Monday Master Class: Back to School Advice You Won’t Find in Your Freshman HandbookAugust 27th, 2007 · 5 comments
Late summer is the season of back to school advice. Nowhere is this more true than in the blogging community. Post after post slops full with helpful tips. Some irritating (“treat yourself with a reward, like a nice t-shirt or an ice cream every time you follow your schedule!”); most just boring (“get enough sleep!”)
I want to buck that trend. College is grittier than the world of freshman mixers and study breaks that writers like to focus on when offering up advice. As any student will tell you, it’s also a world of booting and popularity woes. Where social circles are vital and the party scene can be equal parts exhilarating and brutal. With this in mind, I want to present three pieces of gritty back to school study advice that are crucial, but that you probably won’t hear anywhere else:
Back to School Advice You Won’t Find in Your Freshman Handbook
- Party twice as hard for the first few weeks
The beginning of the semester sets the pace for your social life. For your first few weeks on campus, before the workload becomes intense, go out more nights and stay out longer than you are used to. This is where many serious friendships will be forged. It will also rapidly acclimatize you to the social scene, and help ensure a steady stream of reliable, easy social options once your schedule begins to fill-up later in the term. If people had memorable experiences with you early on, they will keep you integrated in their social planning as the semester continues.
- Learn how to drink
If you’re going to drink at college (around 50 to 70% students make this decision, depending on the source), you need to learn how to do it right. This means: learn your tolerance level. Figure out what pace you can sustain without losing control. Too many freshman go overboard in their first semester and end up embarrassing themselves. No one is impressed that you got completely smashed. In fact, while you might find yourself hilarious, most will find you awkward, and wish that you would just shut the hell up. If you shadow a senior around for a Friday night out, you will note that, after three years of experience, he or she will have learned how to have a good time without: (a) losing control; or (b) making themselves sick the next morning. Experiment with your intake to figure out how to get to this point as quickly as possible. Take this seriously. Like an athlete. You must learn how to maximize the capability of your body.

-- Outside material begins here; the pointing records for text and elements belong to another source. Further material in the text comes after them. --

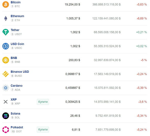Click the Купити button for Polkadot
Viewport: 150px width, 136px height.
pos(43,129)
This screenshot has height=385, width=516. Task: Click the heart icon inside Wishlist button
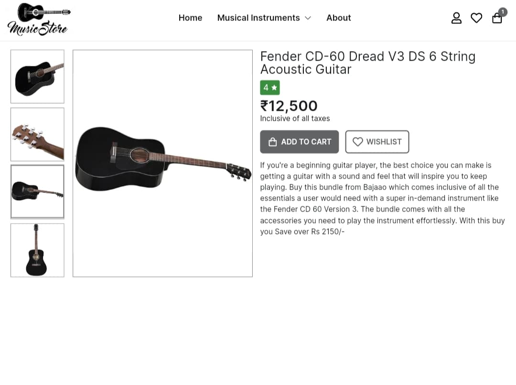tap(358, 142)
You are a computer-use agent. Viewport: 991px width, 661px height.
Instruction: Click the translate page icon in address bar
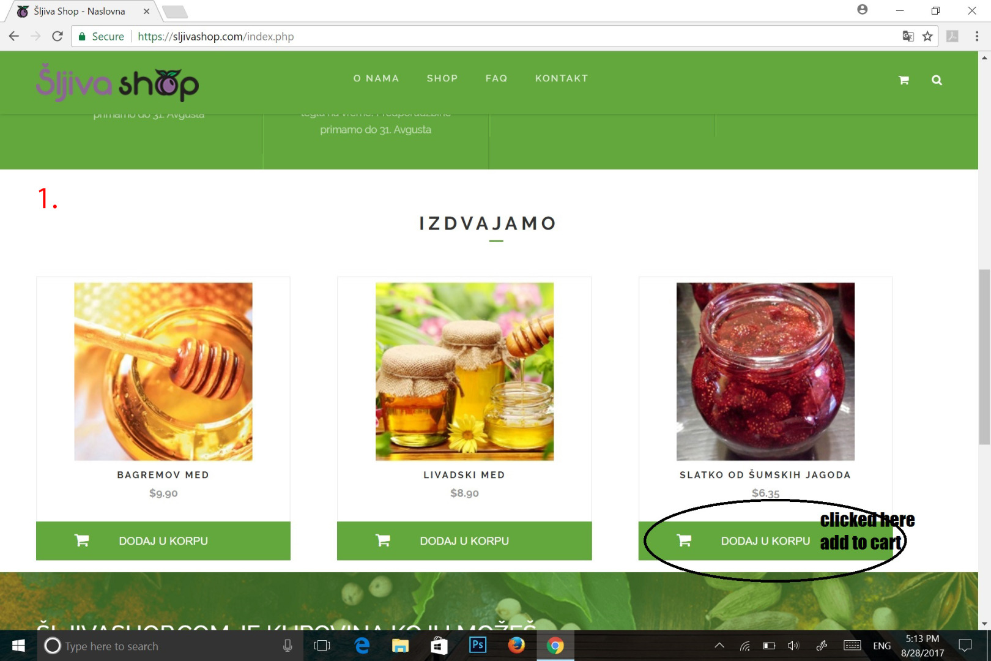coord(908,36)
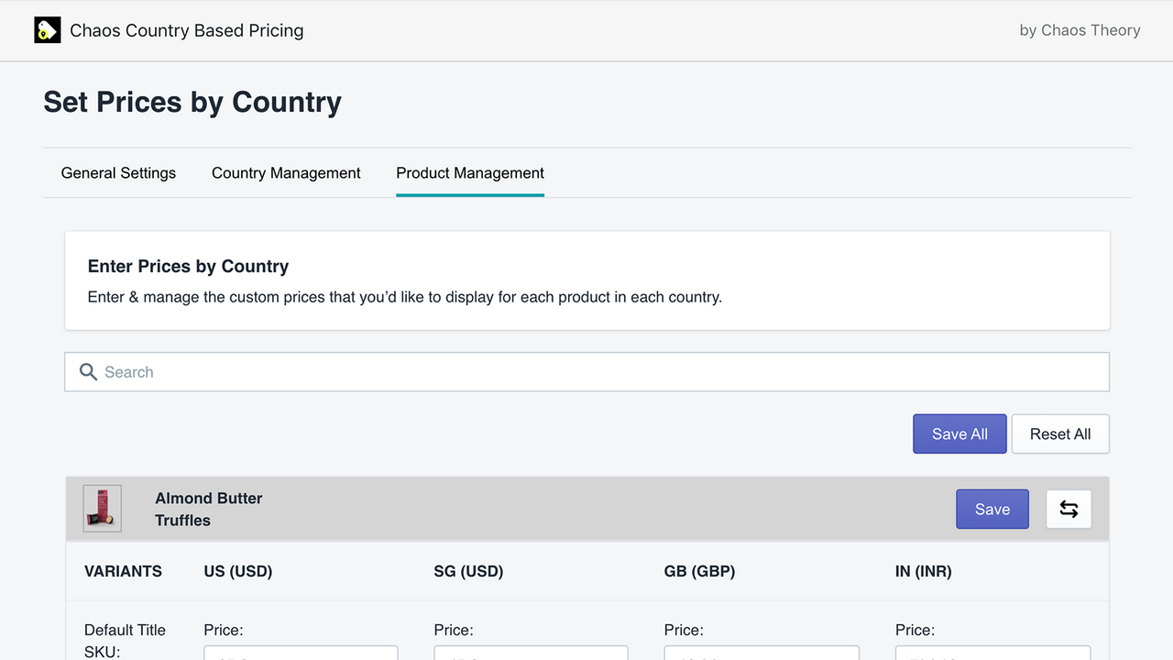
Task: Click inside the Search field
Action: pos(367,372)
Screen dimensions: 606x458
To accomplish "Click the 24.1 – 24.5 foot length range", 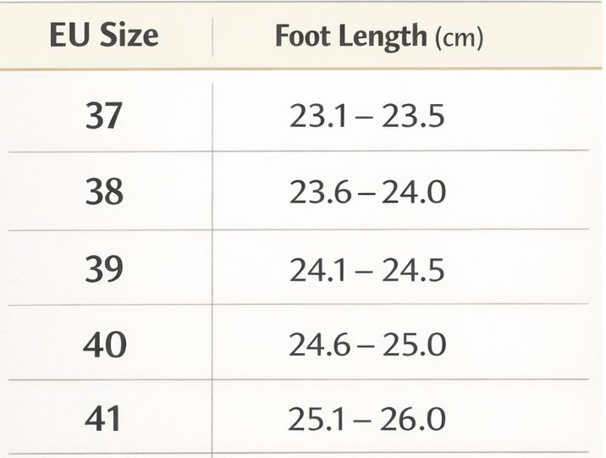I will [x=366, y=271].
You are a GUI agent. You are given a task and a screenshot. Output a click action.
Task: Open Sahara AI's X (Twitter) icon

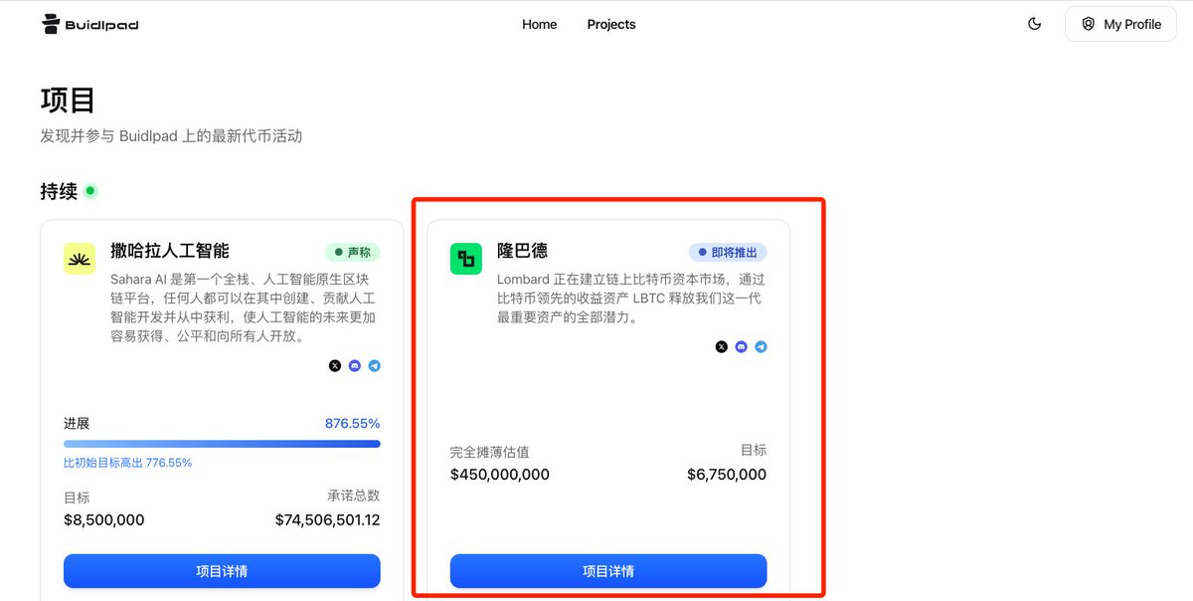pyautogui.click(x=334, y=366)
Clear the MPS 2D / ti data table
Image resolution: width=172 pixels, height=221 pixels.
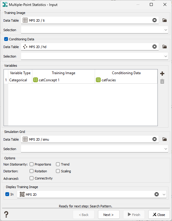(x=155, y=20)
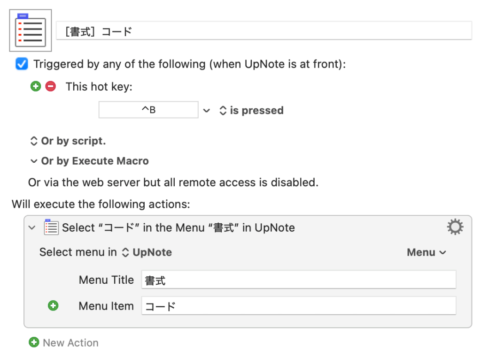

- If you don’t drink, don’t try to explain
If you’re not a drinker, people will often ask you why. Don’t try to explain. Just say: “I have my reasons.” If they persist, get harsh: “What the fuck is it to you?” This ends the conversation, and lets you move on with the night. Pretty soon, people will stop bothering you about this. From what I’ve seen, trying to offer up an explanation will instigate a conversation that won’t go well. First of all, it always ends up making you seem like a bit of wuss, like you feel obligated to explain yourself to this jack ass. Secondly, the asker probably doesn’t care. They just like to talk about their own drinking.
- Start off as an activity slacker
During the first week or two as a freshman, join one club that you are willing to apply serious energy towards. As I’ve talked about before, being the best at something is exponentially more rewarding than merely being involved. Also, this club will provide structure and a ready-made social group to help jumpstart your college career. Don’t, however, sign up for anything else. At least, not at first. The excitement of your first few weeks makes everything seem impossibly exciting. When the first exam period rolls around, however, you will regret having joined 18 different clubs. So be a slacker at first. Evaluate but don’t commit. Wait until your workload has hit its peak before you start to make smarter decisions about additional extracurriculars.